◆ **Entries on target coordinates**
══════════════════════════════
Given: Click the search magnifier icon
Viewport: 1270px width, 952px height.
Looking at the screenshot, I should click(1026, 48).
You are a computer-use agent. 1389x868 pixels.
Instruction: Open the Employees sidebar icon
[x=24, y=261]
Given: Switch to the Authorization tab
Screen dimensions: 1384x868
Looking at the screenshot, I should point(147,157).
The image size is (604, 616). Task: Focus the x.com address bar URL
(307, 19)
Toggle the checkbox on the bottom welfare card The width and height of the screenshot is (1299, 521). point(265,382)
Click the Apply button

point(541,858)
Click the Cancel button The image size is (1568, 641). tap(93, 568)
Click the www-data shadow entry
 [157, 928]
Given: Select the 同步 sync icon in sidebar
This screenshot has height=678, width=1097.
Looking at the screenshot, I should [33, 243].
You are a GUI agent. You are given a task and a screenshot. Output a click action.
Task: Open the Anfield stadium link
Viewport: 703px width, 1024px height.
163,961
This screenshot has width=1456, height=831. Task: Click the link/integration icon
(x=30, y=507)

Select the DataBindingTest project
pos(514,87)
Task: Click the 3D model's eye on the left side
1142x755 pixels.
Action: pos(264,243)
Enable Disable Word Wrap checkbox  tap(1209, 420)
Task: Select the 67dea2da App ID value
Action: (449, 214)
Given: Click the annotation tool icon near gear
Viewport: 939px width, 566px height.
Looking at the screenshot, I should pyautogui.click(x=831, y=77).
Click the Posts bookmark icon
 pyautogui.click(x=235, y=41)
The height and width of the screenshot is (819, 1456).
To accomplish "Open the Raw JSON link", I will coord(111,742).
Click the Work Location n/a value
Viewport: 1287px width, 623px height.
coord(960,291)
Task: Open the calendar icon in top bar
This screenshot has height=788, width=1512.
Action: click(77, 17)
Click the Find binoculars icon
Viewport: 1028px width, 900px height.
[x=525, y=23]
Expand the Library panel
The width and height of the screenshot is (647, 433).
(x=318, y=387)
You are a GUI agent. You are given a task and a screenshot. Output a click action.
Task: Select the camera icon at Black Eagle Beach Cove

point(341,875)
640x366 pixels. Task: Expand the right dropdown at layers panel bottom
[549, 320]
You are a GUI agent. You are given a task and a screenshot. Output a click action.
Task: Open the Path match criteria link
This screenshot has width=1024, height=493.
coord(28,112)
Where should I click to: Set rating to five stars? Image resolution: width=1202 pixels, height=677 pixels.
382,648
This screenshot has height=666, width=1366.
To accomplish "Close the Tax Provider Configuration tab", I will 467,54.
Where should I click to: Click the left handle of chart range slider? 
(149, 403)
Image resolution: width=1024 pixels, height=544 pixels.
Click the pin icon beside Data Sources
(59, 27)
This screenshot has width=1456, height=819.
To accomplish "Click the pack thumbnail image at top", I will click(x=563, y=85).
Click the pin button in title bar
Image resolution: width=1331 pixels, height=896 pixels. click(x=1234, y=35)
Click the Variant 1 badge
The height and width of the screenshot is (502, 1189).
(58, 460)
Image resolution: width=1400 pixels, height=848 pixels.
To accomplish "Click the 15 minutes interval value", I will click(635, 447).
══════════════════════════════
◆ **WRITTEN EXERCISE**
Write out the lines of the listing above, unchanged, from the line that contains "Click the www-data shadow entry" through the line that contains "Looking at the screenshot, I should [33, 243].", with both of those lines included.

◆ **COMPLETED TASK**
Click the www-data shadow entry
 [157, 928]
Given: Select the 同步 sync icon in sidebar
This screenshot has height=678, width=1097.
Looking at the screenshot, I should [33, 243].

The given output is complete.